Part of a data file:
^^^^^^^^
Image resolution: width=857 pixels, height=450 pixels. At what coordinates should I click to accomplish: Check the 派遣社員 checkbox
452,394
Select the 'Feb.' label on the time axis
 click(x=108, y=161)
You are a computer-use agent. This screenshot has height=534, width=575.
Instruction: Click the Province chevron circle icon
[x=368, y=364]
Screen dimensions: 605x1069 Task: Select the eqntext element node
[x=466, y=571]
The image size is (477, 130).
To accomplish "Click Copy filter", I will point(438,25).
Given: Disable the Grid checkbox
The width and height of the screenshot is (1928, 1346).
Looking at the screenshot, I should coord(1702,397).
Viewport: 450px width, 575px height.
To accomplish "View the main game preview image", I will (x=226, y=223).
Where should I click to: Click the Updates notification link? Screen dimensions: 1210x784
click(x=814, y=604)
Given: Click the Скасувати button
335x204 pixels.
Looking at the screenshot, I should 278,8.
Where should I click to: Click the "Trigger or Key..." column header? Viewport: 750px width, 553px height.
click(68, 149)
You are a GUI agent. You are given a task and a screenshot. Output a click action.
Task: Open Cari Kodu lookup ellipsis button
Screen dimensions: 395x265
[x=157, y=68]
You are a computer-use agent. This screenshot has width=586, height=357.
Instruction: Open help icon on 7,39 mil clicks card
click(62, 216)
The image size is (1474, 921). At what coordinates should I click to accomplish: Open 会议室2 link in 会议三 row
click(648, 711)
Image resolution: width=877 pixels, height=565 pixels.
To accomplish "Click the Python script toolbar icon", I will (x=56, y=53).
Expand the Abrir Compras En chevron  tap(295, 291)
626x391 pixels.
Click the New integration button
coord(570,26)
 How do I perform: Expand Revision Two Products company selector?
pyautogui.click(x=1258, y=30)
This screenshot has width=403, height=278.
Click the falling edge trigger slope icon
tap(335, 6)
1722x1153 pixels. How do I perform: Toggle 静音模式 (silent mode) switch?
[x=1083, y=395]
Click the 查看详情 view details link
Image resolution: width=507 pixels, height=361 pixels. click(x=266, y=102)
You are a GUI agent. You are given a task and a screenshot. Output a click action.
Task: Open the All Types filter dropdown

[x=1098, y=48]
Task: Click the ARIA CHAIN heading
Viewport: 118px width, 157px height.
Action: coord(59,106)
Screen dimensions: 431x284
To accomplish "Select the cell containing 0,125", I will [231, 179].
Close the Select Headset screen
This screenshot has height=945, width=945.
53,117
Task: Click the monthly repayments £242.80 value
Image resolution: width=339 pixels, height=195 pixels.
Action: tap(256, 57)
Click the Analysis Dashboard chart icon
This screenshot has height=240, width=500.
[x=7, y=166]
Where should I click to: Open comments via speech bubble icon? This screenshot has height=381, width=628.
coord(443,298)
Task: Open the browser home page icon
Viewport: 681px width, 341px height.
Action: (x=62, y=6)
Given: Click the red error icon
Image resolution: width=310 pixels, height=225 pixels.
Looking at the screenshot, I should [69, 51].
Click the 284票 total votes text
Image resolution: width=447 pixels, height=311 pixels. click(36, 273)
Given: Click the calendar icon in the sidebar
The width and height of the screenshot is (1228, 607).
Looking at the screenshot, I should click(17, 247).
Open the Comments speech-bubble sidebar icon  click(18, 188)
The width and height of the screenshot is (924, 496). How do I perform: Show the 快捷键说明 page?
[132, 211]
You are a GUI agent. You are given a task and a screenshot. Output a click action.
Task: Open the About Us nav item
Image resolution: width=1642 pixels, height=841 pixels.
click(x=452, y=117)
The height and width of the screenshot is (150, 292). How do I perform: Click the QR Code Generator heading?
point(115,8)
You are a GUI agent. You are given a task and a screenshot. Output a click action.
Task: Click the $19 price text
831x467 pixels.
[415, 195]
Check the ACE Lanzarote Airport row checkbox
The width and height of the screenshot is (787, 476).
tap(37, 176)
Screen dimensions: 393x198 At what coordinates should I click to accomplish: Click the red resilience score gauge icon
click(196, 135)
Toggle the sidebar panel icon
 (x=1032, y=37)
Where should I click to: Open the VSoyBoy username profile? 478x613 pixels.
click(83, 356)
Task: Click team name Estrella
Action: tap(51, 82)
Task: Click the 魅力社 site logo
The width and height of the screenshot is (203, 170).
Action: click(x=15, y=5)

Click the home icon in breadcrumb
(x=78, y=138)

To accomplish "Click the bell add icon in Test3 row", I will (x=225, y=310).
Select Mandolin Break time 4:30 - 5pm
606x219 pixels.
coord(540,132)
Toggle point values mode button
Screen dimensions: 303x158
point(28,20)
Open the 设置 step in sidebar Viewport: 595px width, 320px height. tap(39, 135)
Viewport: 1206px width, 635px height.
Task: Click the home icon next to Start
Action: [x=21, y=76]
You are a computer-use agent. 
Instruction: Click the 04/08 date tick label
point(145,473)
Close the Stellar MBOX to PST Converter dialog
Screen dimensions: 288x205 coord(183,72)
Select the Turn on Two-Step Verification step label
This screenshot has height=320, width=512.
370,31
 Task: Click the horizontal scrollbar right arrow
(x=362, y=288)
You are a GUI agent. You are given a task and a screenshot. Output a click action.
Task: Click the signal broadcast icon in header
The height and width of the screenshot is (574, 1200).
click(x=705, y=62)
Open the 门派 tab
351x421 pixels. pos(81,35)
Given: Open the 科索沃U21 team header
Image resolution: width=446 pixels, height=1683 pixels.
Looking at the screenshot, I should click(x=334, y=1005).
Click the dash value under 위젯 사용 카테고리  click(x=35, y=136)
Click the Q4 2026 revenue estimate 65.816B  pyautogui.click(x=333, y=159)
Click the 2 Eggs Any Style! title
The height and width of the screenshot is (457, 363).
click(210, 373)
^^^^^^^^
STATED PROBLEM: Print the rows verbatim, beginning at the line that contains "Click the dash" and continuing through the last line of the rows.

OUTPUT BELOW:
Click the dash value under 위젯 사용 카테고리  click(x=35, y=136)
Click the Q4 2026 revenue estimate 65.816B  pyautogui.click(x=333, y=159)
Click the 2 Eggs Any Style! title
The height and width of the screenshot is (457, 363).
click(210, 373)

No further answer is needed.